++++ RECORDS FOR THIS EXERCISE

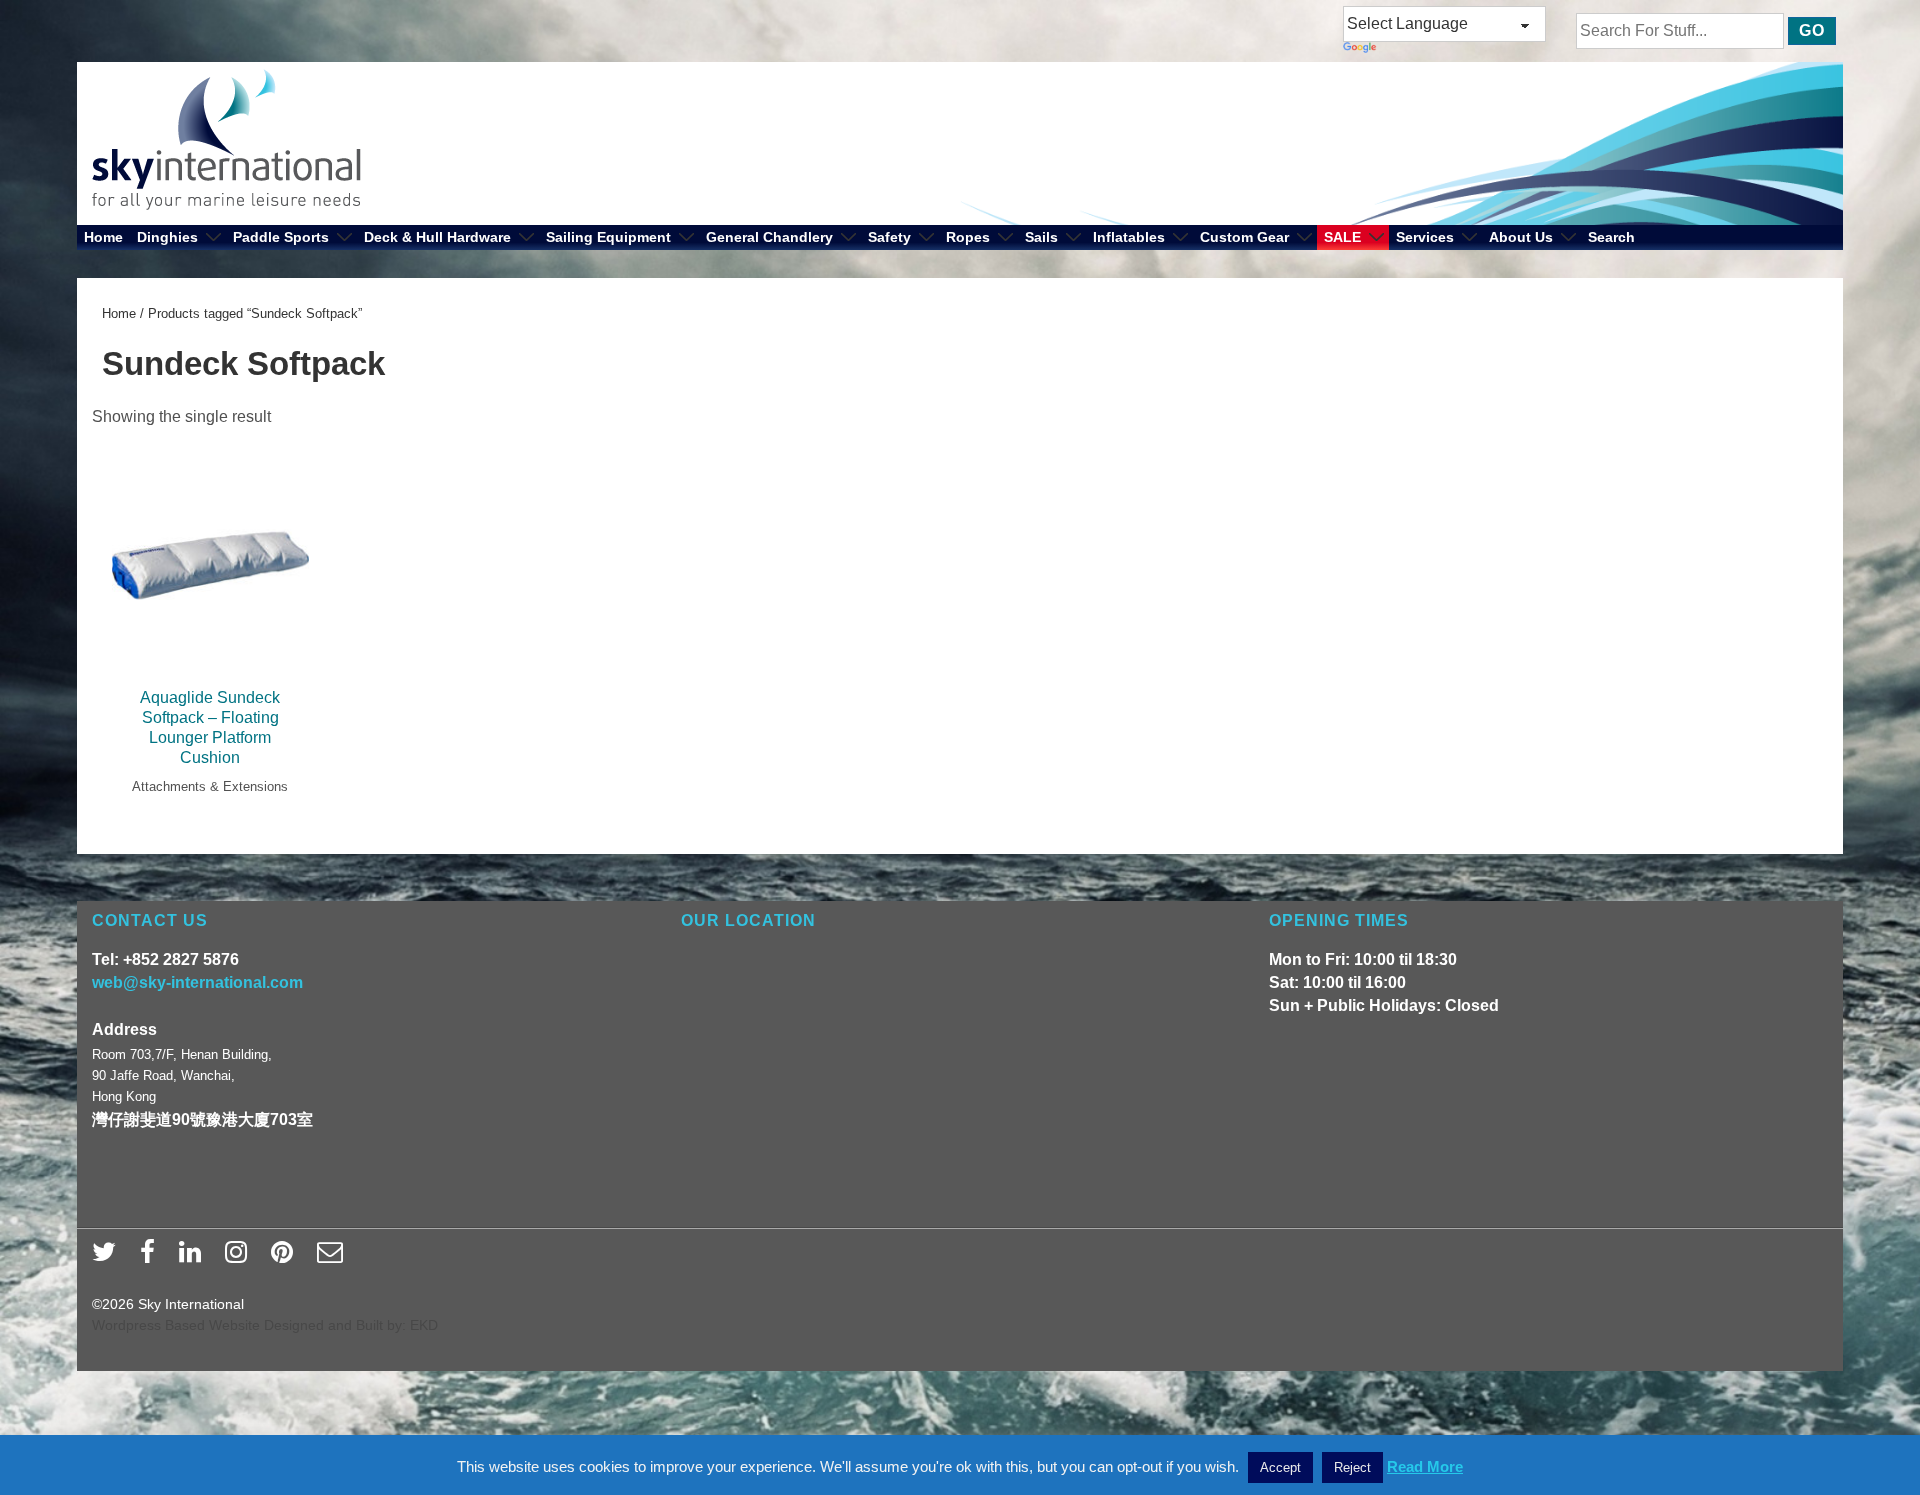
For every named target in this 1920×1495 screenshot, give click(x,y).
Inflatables (1129, 237)
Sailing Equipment (608, 237)
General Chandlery (769, 237)
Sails (1041, 237)
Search (1611, 237)
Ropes (968, 237)
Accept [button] (1280, 1467)
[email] (332, 1258)
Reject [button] (1352, 1467)
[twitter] (108, 1258)
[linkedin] (194, 1258)
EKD (424, 1325)
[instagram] (240, 1258)
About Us (1521, 237)
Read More (1425, 1466)
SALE (1342, 237)
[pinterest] (286, 1258)
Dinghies (167, 237)
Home (103, 237)
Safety (889, 237)
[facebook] (152, 1258)
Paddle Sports (281, 237)
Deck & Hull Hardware (437, 237)
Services (1425, 237)
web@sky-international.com (197, 982)
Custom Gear (1244, 237)
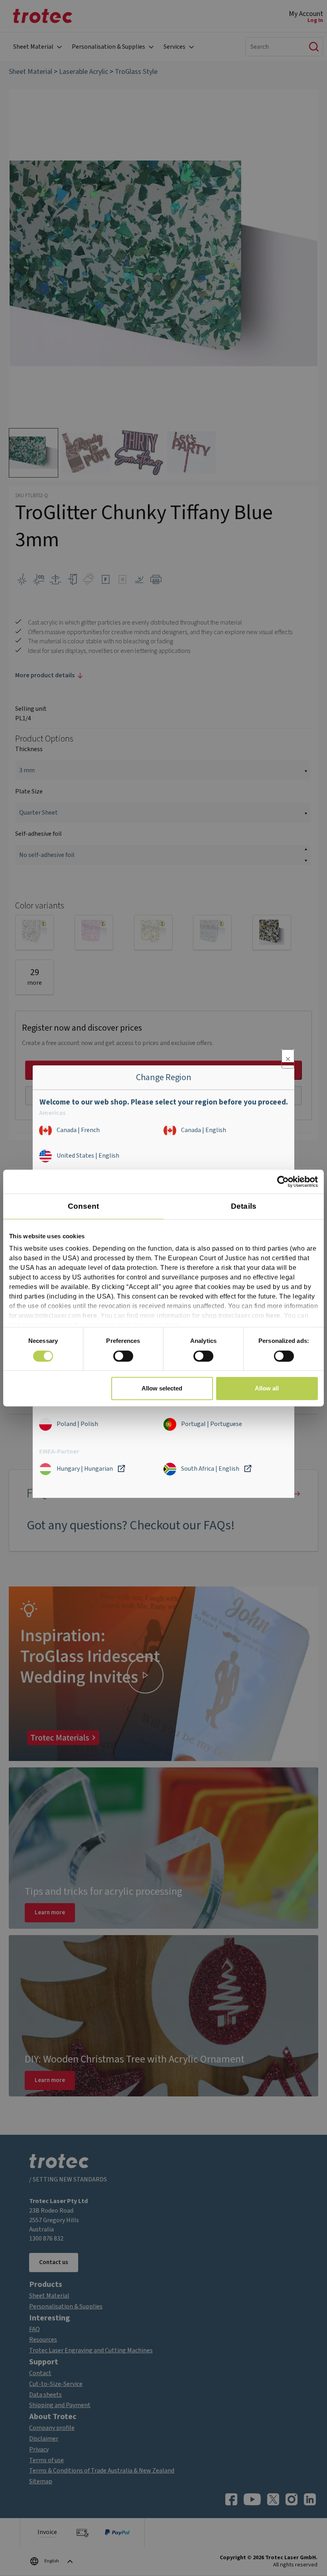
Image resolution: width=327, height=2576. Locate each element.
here (90, 1316)
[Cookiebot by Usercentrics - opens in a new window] (283, 1182)
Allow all (267, 1388)
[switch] (123, 1356)
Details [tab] (243, 1206)
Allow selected (162, 1388)
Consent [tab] (83, 1206)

++++++++

WHAT YOU SHOULD DO: Beginning with the line holding "Reject [button] (1352, 1467)" in the material above, restate word for word each line through the line holding "here (90, 1316)", and exclude pictures.

FINISHED TASK:
Reject [button] (1352, 1467)
[twitter] (108, 1258)
[linkedin] (194, 1258)
EKD (424, 1325)
[instagram] (240, 1258)
About Us (1521, 237)
Read More (1425, 1466)
SALE (1342, 237)
[pinterest] (286, 1258)
Dinghies (167, 237)
Home (103, 237)
Safety (889, 237)
[facebook] (152, 1258)
Paddle Sports (281, 237)
Deck & Hull Hardware (437, 237)
Services (1425, 237)
web@sky-international.com (197, 982)
Custom Gear (1244, 237)
Image resolution: width=327, height=2576. Locate each element.
here (90, 1316)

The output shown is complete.